[CLI]: Wandb causes training to error - Dropped streaming file chunk
See original GitHub issueDescribe the bug
After training for several hours, capturing allot of data points wandb errors
import wandb
wandb.init(project="continous de rl", entity="samholt")
wandb.config.update({'learning_rate': 1e-3})
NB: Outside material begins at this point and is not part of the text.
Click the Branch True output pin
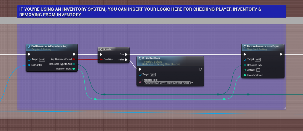The image size is (303, 131). (x=126, y=55)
total_epochs = 10000000000
# Create model
model = get_model()
wandb.config.update({"model_dyn_parameters": scalar_count_of_model_parameters})
# Training loop
for epoch_i in range(total_epochs):
wandb.log({"loss": track_loss, "epoch": epoch_i})
wandb.watch(model)
The above model has about 18,000 - 250,000 parameters depending on the experiment. All experiments face the following issue of wandb erroring after training for a few hours (3 or so).
07:50:48,303 root INFO [epoch=0402|iter=0501] train_loss=0.04047 | s/it=0.11040
wandb: ERROR Dropped streaming file chunk (see wandb/debug-internal.log)
Traceback (most recent call last):
File "/home/sam/code/continous_control/continousderl/worldmodel_nl.py", line 223, in <module>
logger.info(get_NL_worldmodel(retrain=True))
File "/home/sam/code/continous_control/continousderl/worldmodel_nl.py", line 166, in get_NL_worldmodel
loss_dyn_.backward()
File "/home/sam/anaconda3/envs/cderl/lib/python3.9/site-packages/torch/_tensor.py", line 396, in backward
torch.autograd.backward(self, gradient, retain_graph, create_graph, inputs=inputs)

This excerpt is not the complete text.